The malls in Nairobi have everything you will ever need. You will never run out of things to do in Nairobi. But you will run out of money. That is a fact, and once you run out of money, Nairobi parts with you. Nairobi lacks a face. It does not smile. It smiles at ‘pesa’, once pesa stops, then it is moto moto, it is Kiboko fire. Nairobi is a Chameleone. It is cold. It is faceless. Nairobi lacks the soul and spirit of Kampala.

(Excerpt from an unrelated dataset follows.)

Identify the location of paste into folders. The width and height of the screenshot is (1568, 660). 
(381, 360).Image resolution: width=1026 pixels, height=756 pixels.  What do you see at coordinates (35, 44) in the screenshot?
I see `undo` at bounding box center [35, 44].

Kenyans work hard because Nairobi is always guillotine-dialed. It is ready to cut a neck, to cut a finger. And they work hard because deep down in this hard work is also a depression that no matter how hard they work, they will never afford their city. Ugandans can afford Kampala. Kenyans cannot afford Nairobi. Nairobi has been designed to work for foreign capital, not for Kenyans. Everything is gated, everything has a price to it. You may laugh at someone’s joke in Nairobi and get asked to pay. It is this emptiness. You pass by a city cemetery, more than 10 funerals are ongoing, isolated.
Can’t someone at least have some attention in death? It is like, come on, we need to put you under, so we move on before our time comes. Nairobi is a void that cannot be filled. Kampala is that ‘be still and know we are here.’ Whatever it lacks in aesthetic, in pomp, in luxury, in services, it compensates with that ‘umuganda’, that love that smile, that energy on the dance floor, the song, the humour, the quick breaks and make-ups. Kampala wins! Yet one worries that a decade down the road, Kampala will become that Nairobi, faceless, void, an infernal of work that will never result in bliss!